Molly Garbutt, Tenbury, England 
Cadaver

Talin Tahajian, Belmont MA, USA 
Dream in which the moon is replaced by my grandfather’s lymphoma tumor   
 

jj-duddles med

Joseph Davison-Duddles Poems are like pomegranates and poets the ones who open them up. Joseph is sixteen and currently studying AS-levels in English literature, French, history and philosophy at Queen Elizabeth College in Darlington. Taking his influences from Anne Carson, Paul Muldoon and others, he received a commendation from the Foyle Young Poets competition in 2013 and achieved first-place in the Young People category in the Ledbury Poetry Competition of the same year. He has been published online in Cadaverine and Cuckoo Quarterly, and in print in Prole Magazine, with a poem forthcoming in Issue 216 of Ambit Magazine. He wishes to study English literature and modern languages in the future, and to keep opening pomegranates. 

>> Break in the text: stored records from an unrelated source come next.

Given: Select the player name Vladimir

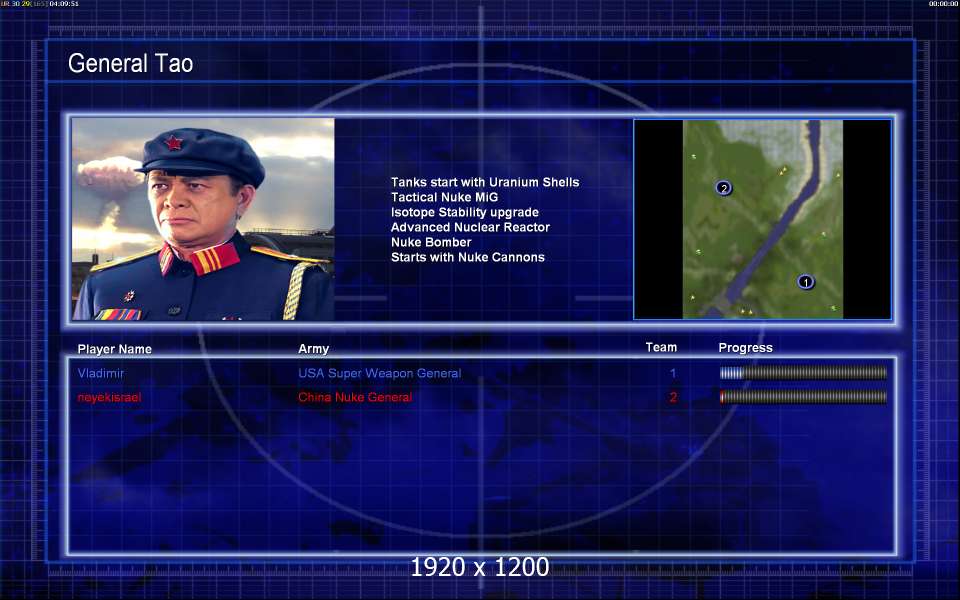Looking at the screenshot, I should point(101,373).
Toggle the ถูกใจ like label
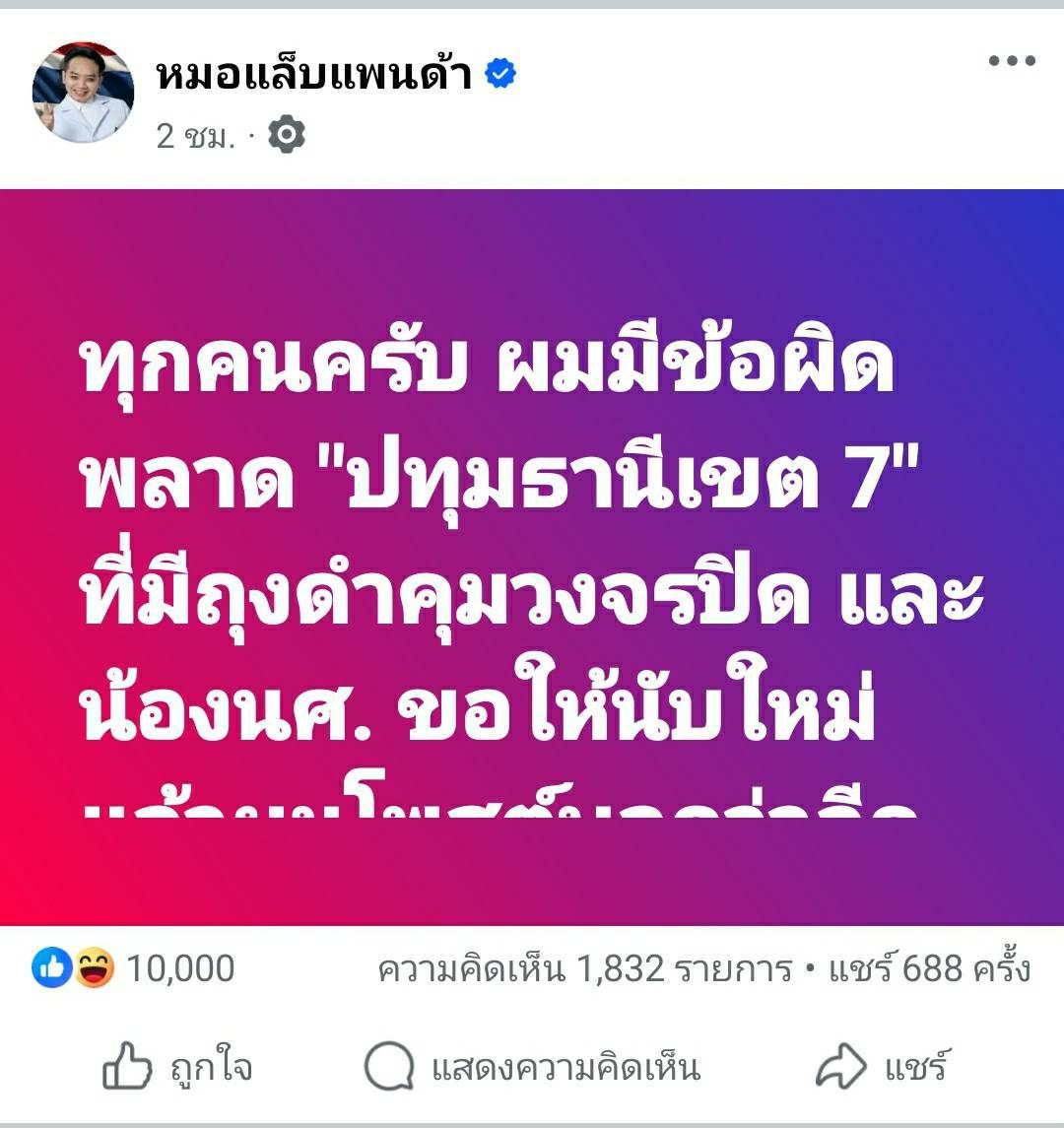The width and height of the screenshot is (1064, 1128). click(x=212, y=1065)
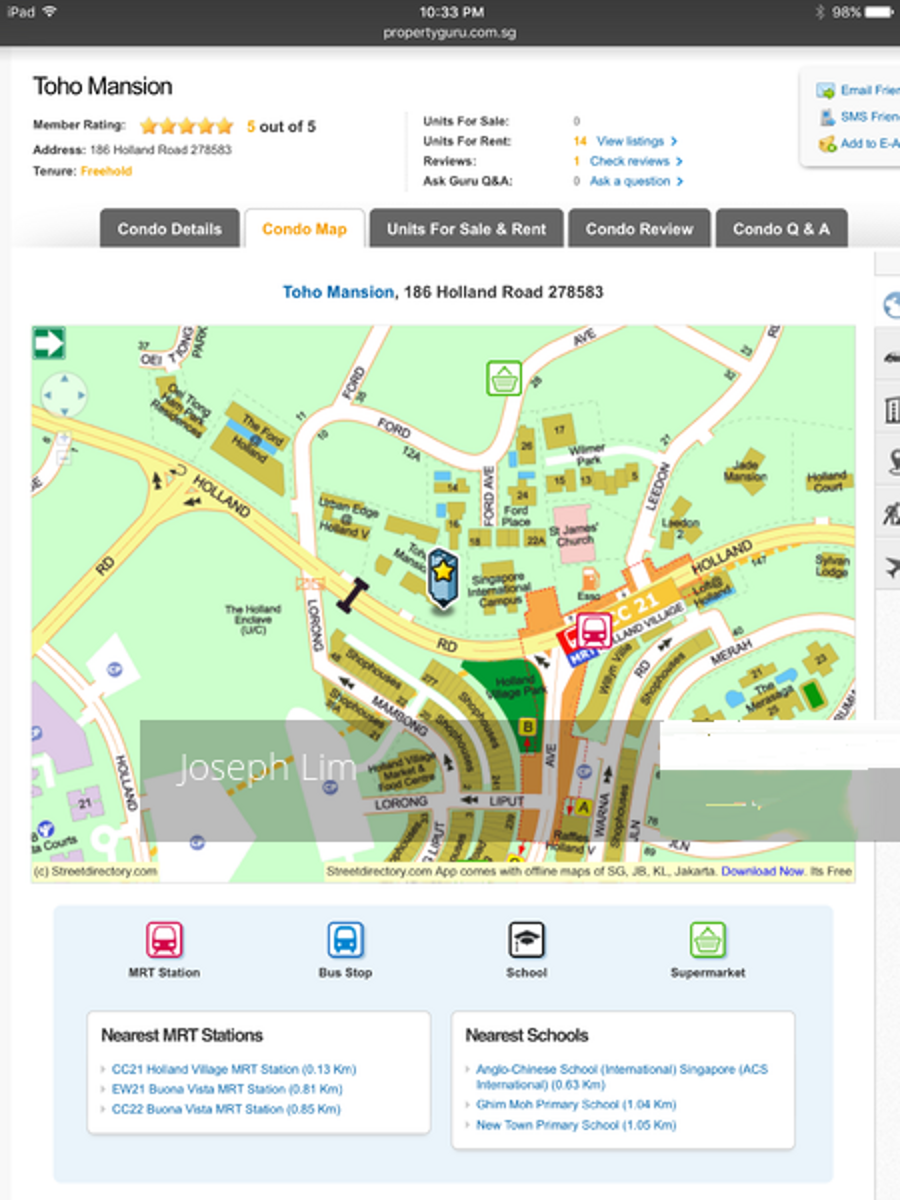Viewport: 900px width, 1200px height.
Task: Zoom out on the map with minus button
Action: tap(62, 458)
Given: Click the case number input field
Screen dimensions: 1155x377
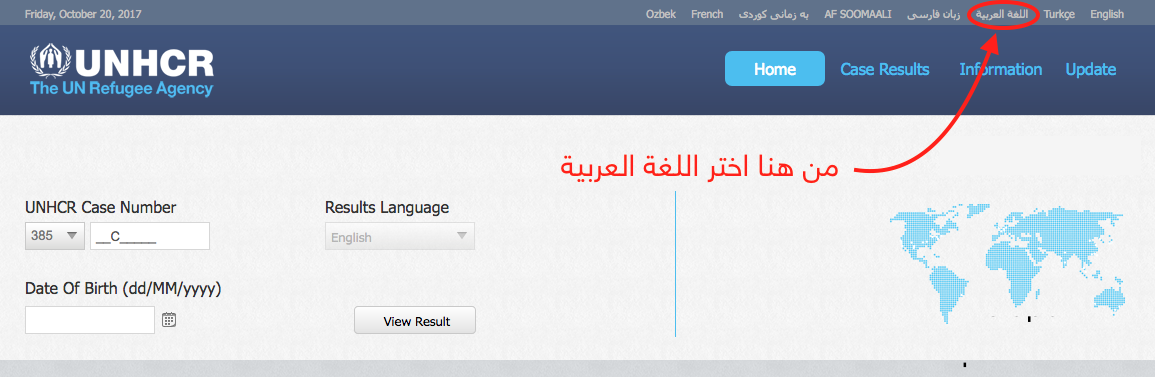Looking at the screenshot, I should click(x=150, y=236).
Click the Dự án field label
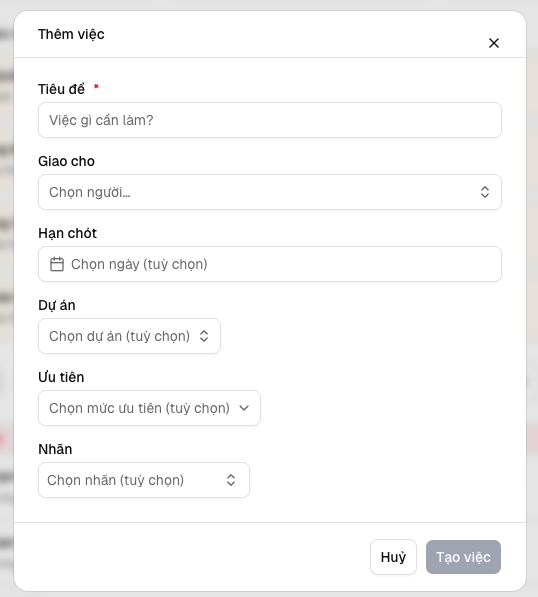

About his poem Nothing Happened Joseph said: "Silence and the simplest utterances often speak in discrete and subtle ways. My poem, Nothing Happened, seeks to take these silences and utterances and place them firstly in a narrative of childhood and illness, and secondly to be the primary ways of communication in such a narrative."

molly-garbutt-2 med

Molly Garbutt is currently a student at Hereford Sixth Form College, and hopes to go on to study Veterinary Medicine at university. Born in Stirling and brought up in Worcestershire, she has been shortlisted for several poetry and prose competitions, including the COMPAS Schools Prize for Poetry. She has an avid interest in Classics and enjoys utilising this in her work. She is also currently writing her first novel for young adults while studying Biology, Chemistry, Physics and English Literature.

What inspired my poem?  It partially stemmed from a discussion with my Biology teacher about medical school, and dissecting cadavers; and, partially, from my love of writing about the supernatural. From that, my poem took root very easily.


Conor McKee

Conor McKee comes from Kent and studies English literature at Sidney Sussex College, Cambridge. Poetry has been a significant force in his life since childhood when his parents frequently read to him. He was first encouraged to write poetry at the school creative writing society. In 2012 he won the Foyle Young Poets of the Year Award and was subsequently commended in 2013. He also gained second prize in the Young Persons section of the Ledbury Poetry Competition in 2012. His critical interests are focused on late medieval and modernist verse.

Note about my inspiration for I Will Not Cut for Stone. "After discovering how many people at my school intended to study Medicine at university, I considered how difficult a path it must be. This poem expresses my own fears about the life of a Surgeon and of understanding the mechanics of the human body. I did not want to see the body demystified as it is to a surgeon and realised that I would not be capable of the necessary objectivity required for the profession.”

talin-tahajian---hippocrate med-2

Talin Tahajian  is a student at Belmont High School in Belmont, Massachusetts (USA). Her work has been recognized by the Robert Creeley Foundation, the Basil Bunting Poetry Awards, Sierra Nevada College, Hollins University, Brigham Young University, Gannon University, The Boston Globe, the National YoungArts Foundation, and the National Scholastic Art & Writing Awards. Her poetry has recently appeared or is forthcoming in PANKHobartWord RiotWashington Square Review, and elsewhere. She currently serves as a poetry editor for The Adroit Journal, and plans to attend the University of Cambridge in the autumn, where she will study English literature at Sidney Sussex College.

She said: "Dream in which...was inspired by both my maternal and paternal grandfathers' experiences with lymphoma, one of whom passed away after going into remission for several years. The piece attempts to explore both the physical and metaphysical effects of this cancer by juxtaposing the perspective of an evidently younger speaker with the implied wisdom of the poem's subject."